U.K. Prime Minister Keir Starmer spent a large part of a news conference Monday that was supposed to focus on the country's overstretched health system rebutting Musk's posts about the prime minister's record in jailing child rapists during a previous stint as the U.K.'s chief prosecutor over a decade ago. Starmer said he was "not going to individualise this to Elon Musk or anyone else" but also spent several minutes defending his record and denouncing those "that are spreading lies and misinformation."

Ahead of Starmer's news conference, Musk had pinned a message to the top of his X feed: "America should liberate the people of Britain from their tyrannical government." Starmer declined to comment.

European politicians and business people opine on U.S. politics all the time -- often to criticize Trump -- but few have any influence on U.S. voters. Political strategists here, however, fear Musk could tilt the playing field by wielding his X platform as a powerful tool to campaign for parties he backs.

In Germany, some strategists and politicians worry Musk's personal views could influence a February general election. Musk last year called Chancellor Olaf Scholz of Germany a "fool," and has backed Germany's far-right AfD party.

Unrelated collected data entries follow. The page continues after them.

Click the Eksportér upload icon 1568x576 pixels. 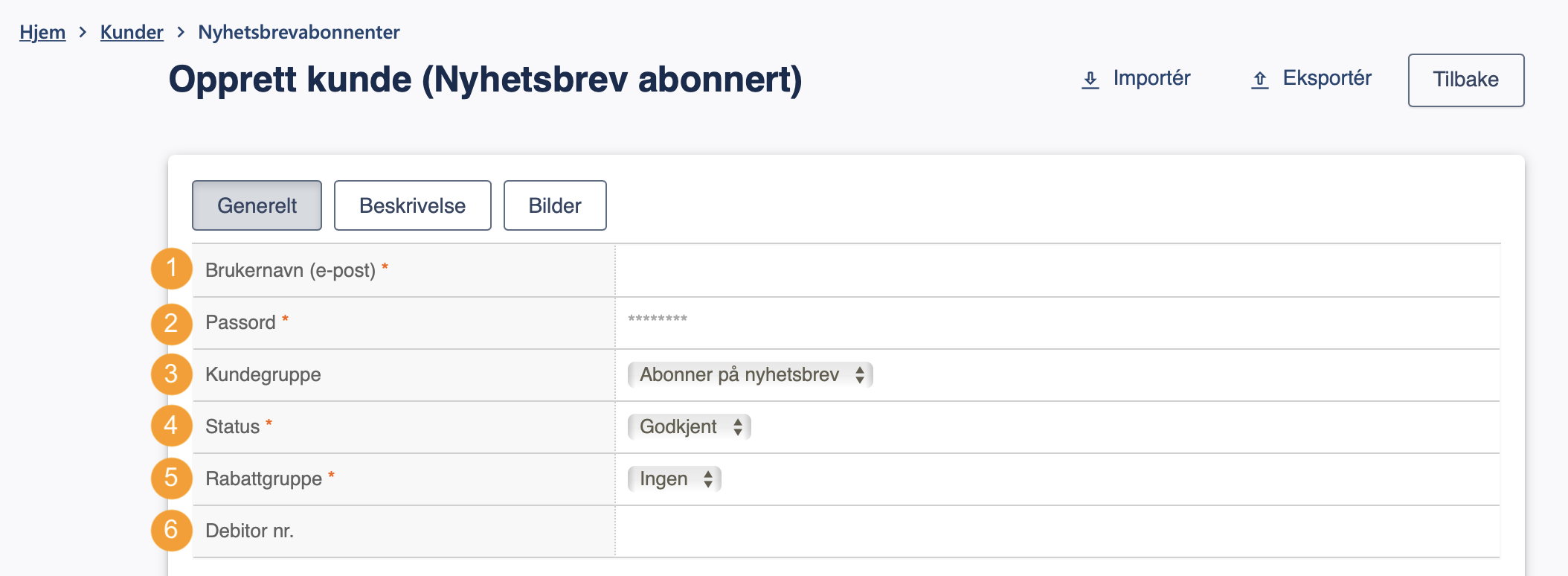tap(1260, 80)
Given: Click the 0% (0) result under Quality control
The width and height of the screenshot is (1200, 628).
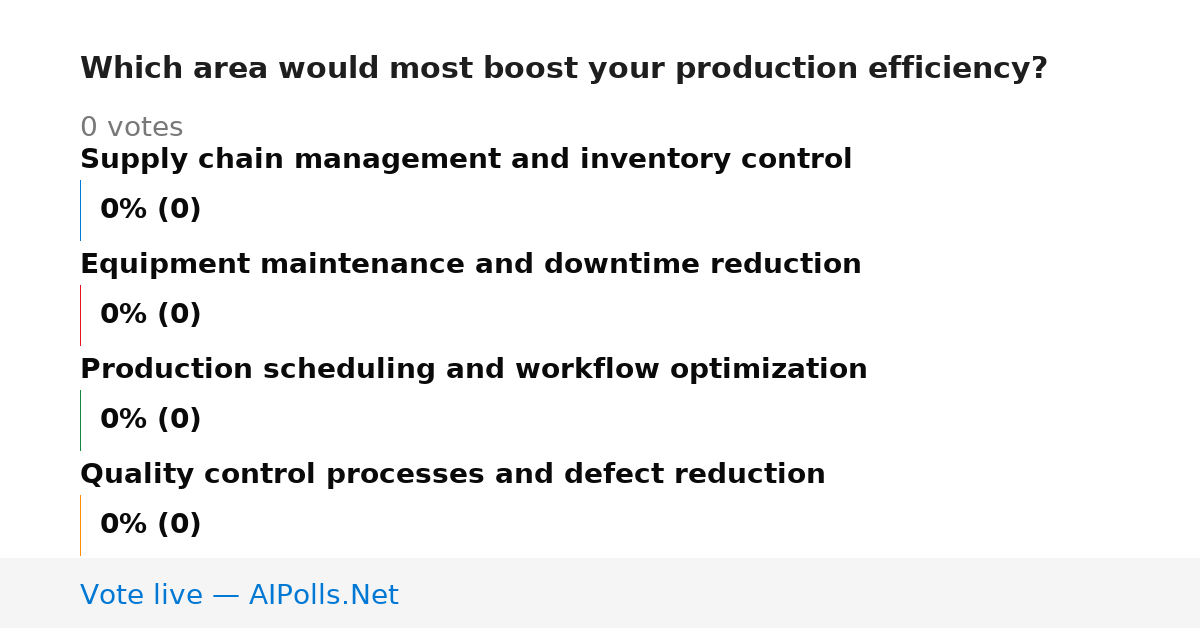Looking at the screenshot, I should click(151, 525).
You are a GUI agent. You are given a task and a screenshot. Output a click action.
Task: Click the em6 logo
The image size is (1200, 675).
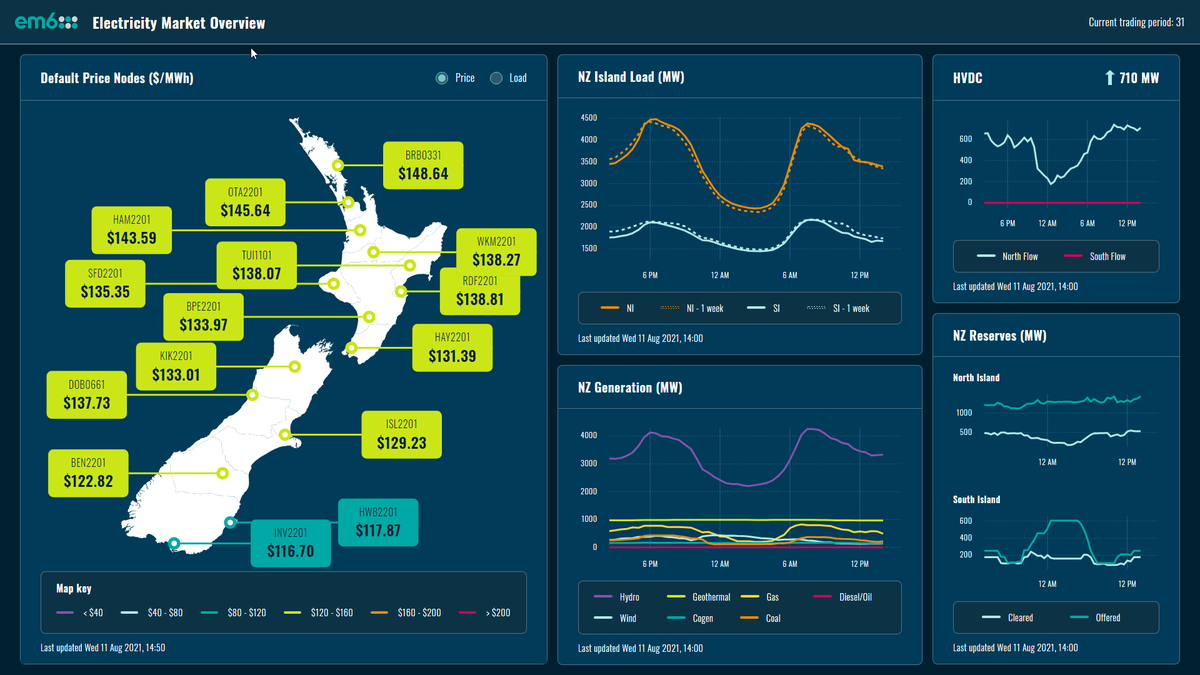(x=46, y=22)
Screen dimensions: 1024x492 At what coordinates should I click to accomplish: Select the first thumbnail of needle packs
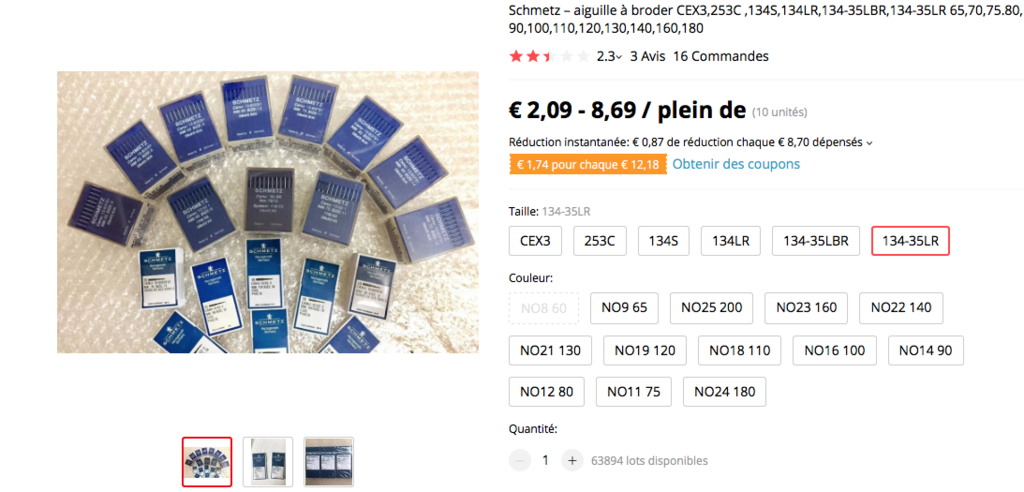[x=207, y=462]
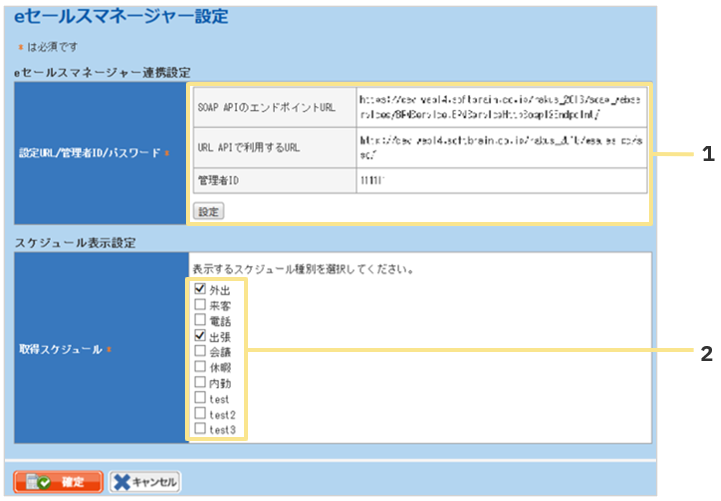Check the test2 schedule checkbox

tap(201, 414)
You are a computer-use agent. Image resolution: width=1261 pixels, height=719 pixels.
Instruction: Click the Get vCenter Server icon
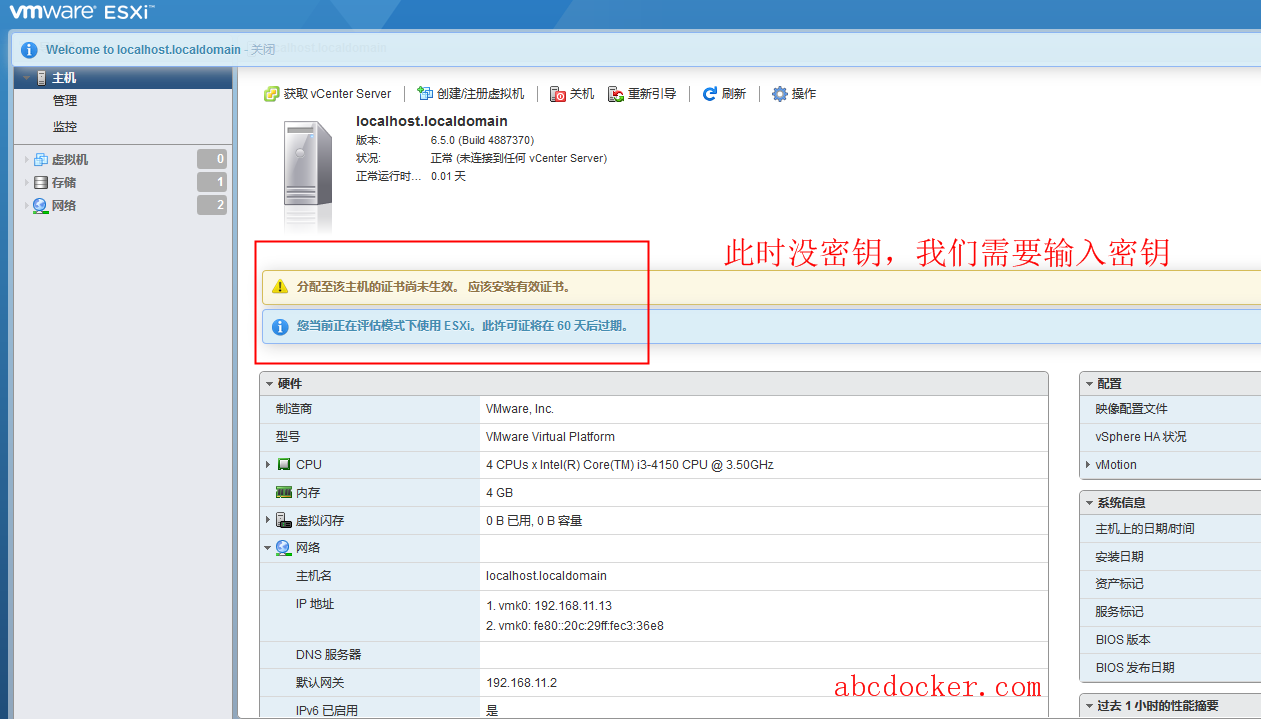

He is hosting a live chat on X this week with AfD co-chair Alice Weidel, and wrote an op-ed in a prominent German newspaper calling her party "the last spark of hope for this country."

The AfD is further to the right than most other comparable anti-establishment, anti-immigration parties in Europe. Germany's domestic-intelligence agency has classified some of the AfD's regional chapters as extremist organizations. The party's draft electoral platform says sanctions against Russia should be lifted, Germany's foreign and energy policy freed of U.S. influences, and Germany should leave the EU.

Musk's endorsement "is a welcome counterpoint to the negative campaign against us that's happening everyday in Germany" and could be a "game-changer," said Leif-Erik Holm, a senior AfD lawmaker.

Friedrich Merz, chairman of the center-right CDU and, according to polls, the most likely winner of the February vote, told German media that Musk's intervention is "intrusive and presumptuous," adding that "I cannot remember a comparable case of interference in the election campaign of a friendly country in the history of Western democracies."

Trump's former strategist Steve Bannon tried to build a network of right-wing parties ahead of elections for the EU parliament in 2019, with limited effect. Musk, by focusing on domestic European elections and armed with a social-media company, could be more successful, says Jose Ignacio Torreblanca, a senior policy fellow at the European Council on Foreign Relations, a think tank. "He sees himself as a savior of U.S. democracy from the progressives," Torreblanca said. "He thinks this should . . . continue in Europe."

Still, there are hurdles. In Britain, for instance, only 26% of people have a positive view of Musk, the same level as Starmer, according to pollster YouGov, and average daily users of X has dropped from 10.3 million a day in May 2022 to 8.6 million in May 2024, says the regulator Ofcom. X's own figures show the average number of active users across the EU was down about 5 million between October 2023 and summer of 2024.

The EU commission, the bloc's executive branch, said Monday that it might expand a probe into X to include the livestream Musk is hosting with Germany's AfD. "You're free to express your views, but there are certain limits to that," commission spokesman Thomas Regnier said. Musk has said he would challenge any EU findings against X in court.

Prime Minister Giorgia Meloni of Italy is one of the few Western European leaders whom Musk admires. They have met several times since she won power in 2022. The right-wing leader is more attuned than most of her European peers with his opinions on immigration, falling birthrates and "wokeism."

Meloni, told newspaper Corriere della Sera in an article published Friday, that while she sometimes disagrees with Musk, "it makes me laugh how people who until yesterday hailed Musk as a genius now depict him as a monster, just because he chose what is considered the 'wrong' side of the barricades."" [1]

1. Musk Rattles Politics In Europe With Posts. Colchester, Max; Bertrand, Benoit.  Wall Street Journal, Eastern edition; New York, N.Y.. 07 Jan 2025: A1.